When I was a kid, I used to read a book called Japanese Children’s Favorite Stories and it was one of my favorite books to read because of the pretty art and fun stories. Filled with popular Japanese folk tales, this book was like Japan’s version of Aesop’s Fables, with a moral to each short story.
A few months ago, I found out that there is a sequel to that book, Japanese Children’s Favorite Stories Book Two. Written by the same author, Florence Sakade, Book Two brings a new collection of favorite children’s folk tales. Although the artist is different, the styles are very similar, bringing continuity between the two editions.

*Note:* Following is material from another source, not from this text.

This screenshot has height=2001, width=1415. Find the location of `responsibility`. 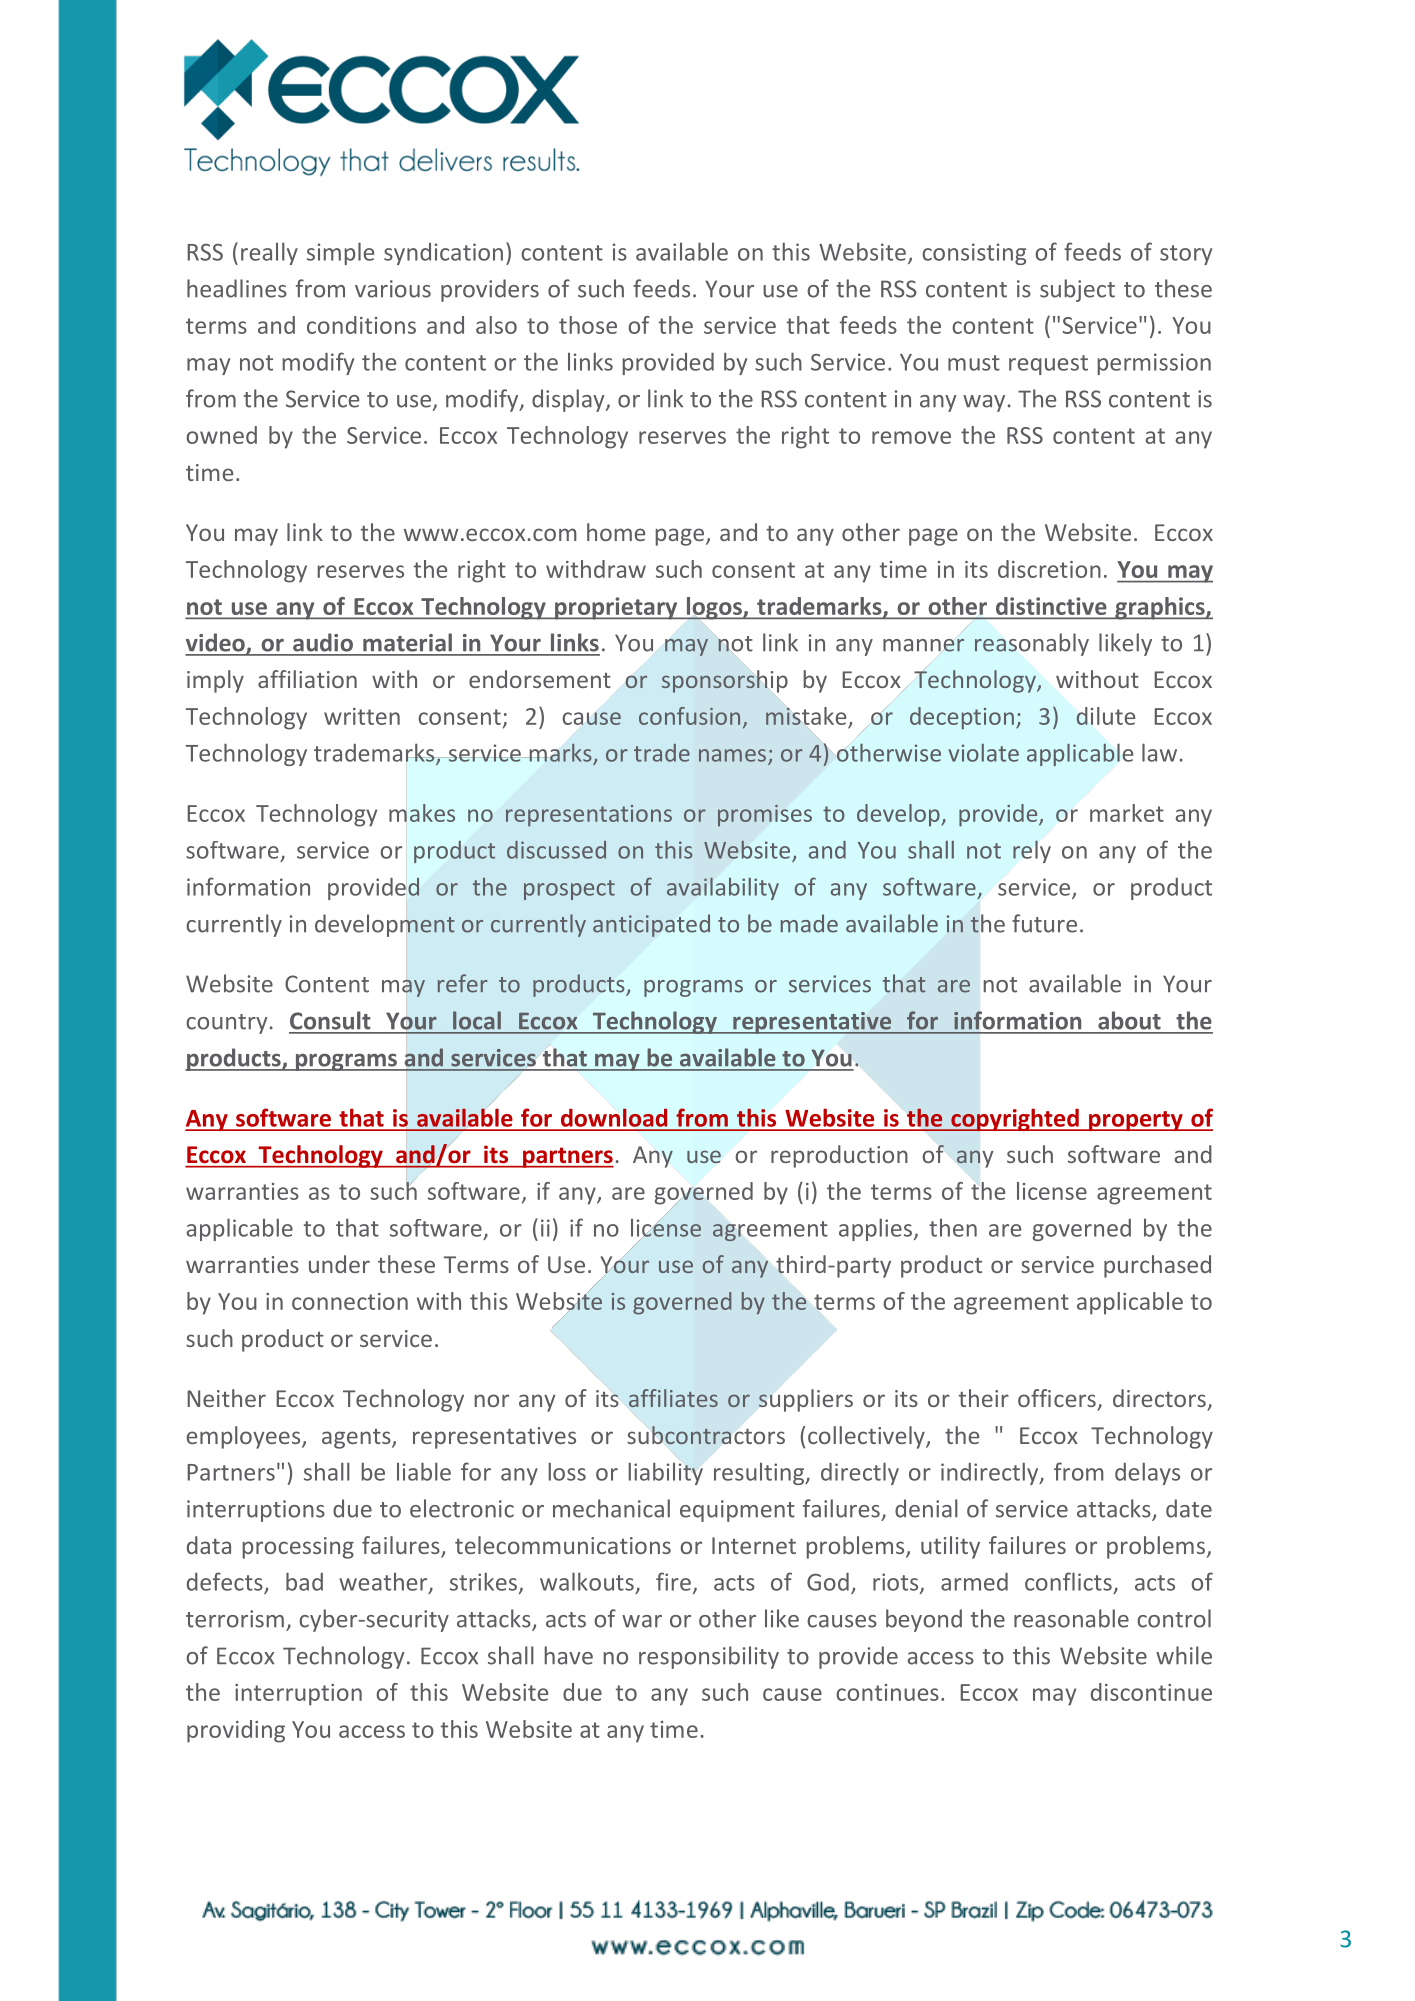

responsibility is located at coordinates (709, 1657).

I read through the whole book with my kids and although they enjoyed all the stories, some of them did start to feel a bit repetitive. The telling of Urashima Taro didn’t seem to come across very well in translation, as it ended rather abruptly without really making the moral of the story clear. My kids were a little confused by it because it wasn’t exactly clear on what Urashima Taro had done when he opened the box.
To be fair though, even after reading up on the story online, I’m not sure what the moral is. Curiosity is bad? It’s a bit hard to explain that to kids because really, what did Urashima Taro do to deserve such a fate?
There were a couple of typos in the book, but with colorful art with every page turn, it’s hard not to enjoy it as a bedtime book. My kids often request it and I even recognized a folk tale that is the basis for one of Final Fantasy XI’s special events called Celestial Nights, which was The Princess and the Herdboy.
The book is 96 pages with sixteen short stories. Priced at around $16.50 on Amazon with an audio CD to go along with it, I think it’s worth the price considering it’s a hardcover. While it may not have the same quality of stories as the first book, it’s still a worthy sequel to a wonderful book.
This book was sent to me for review from Tuttle Publishing. I was not paid to write this review.